Your goal:
Rewrite the items below with every "completed" switched to "finished" and nothing else changed, and leave the pictures out of your answer.

Records for this task:

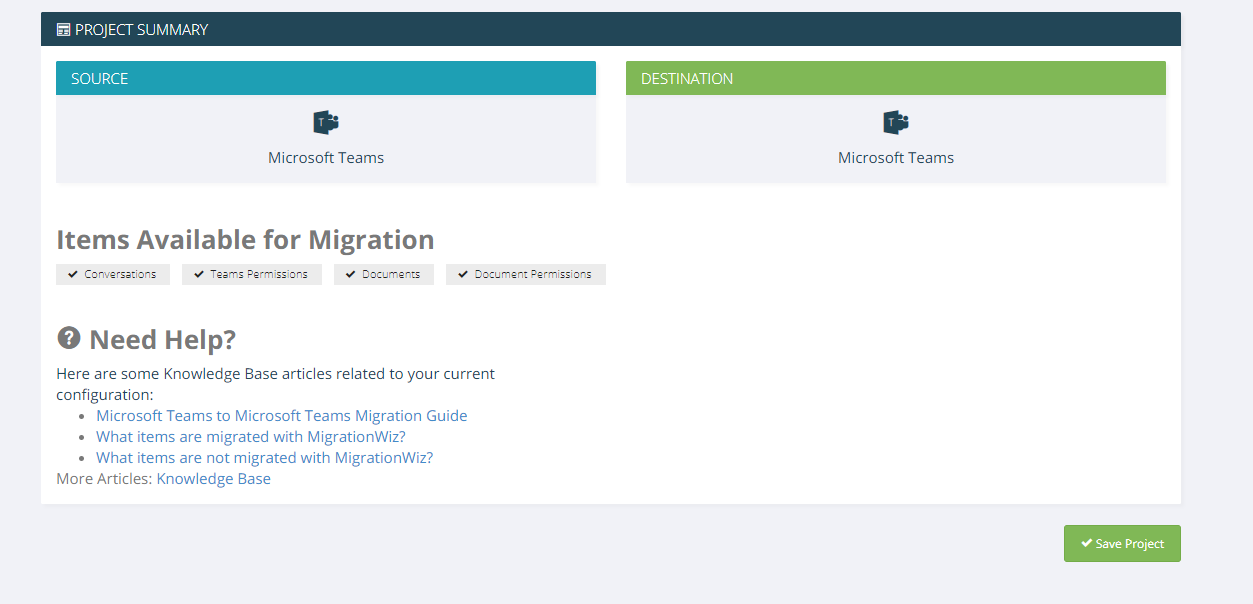1253x604 pixels.
Task: Click the Conversations checkmark
Action: click(x=73, y=274)
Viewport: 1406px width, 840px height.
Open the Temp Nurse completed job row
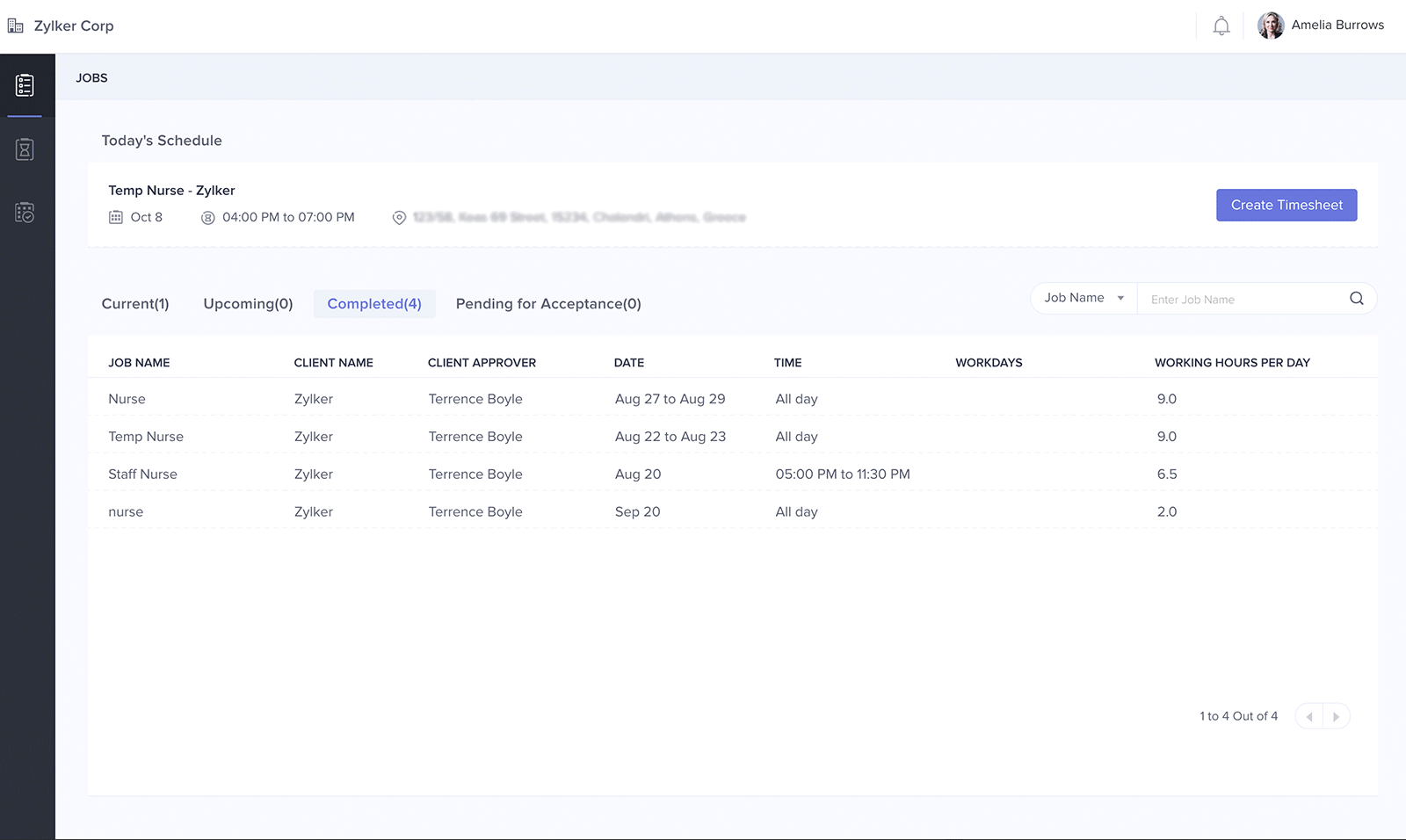[146, 437]
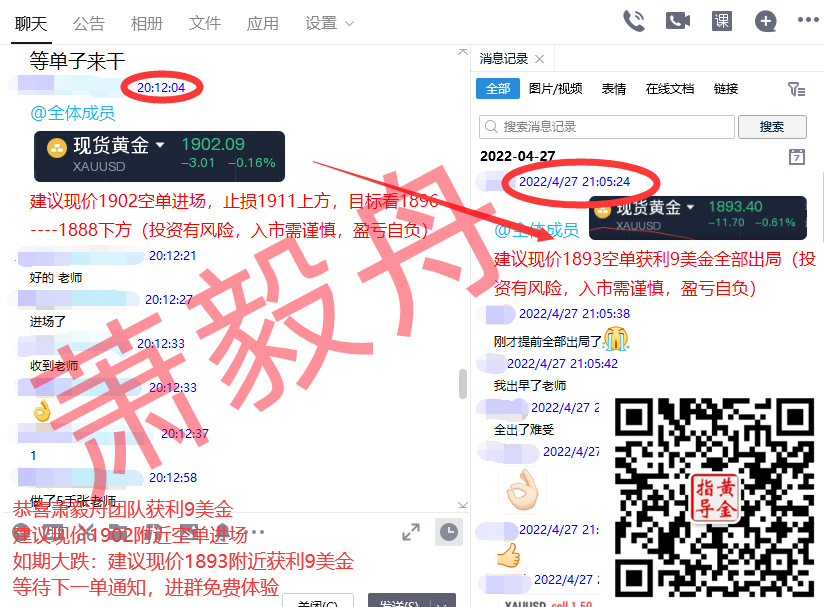Click the 发送 button

[395, 602]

Task output:
1253x604 pixels.
Task: Click the Conversations checkmark
Action: click(x=73, y=274)
Viewport: 1406px width, 840px height.
Open the Temp Nurse finished job row
[146, 437]
Click the 发送 button

[395, 602]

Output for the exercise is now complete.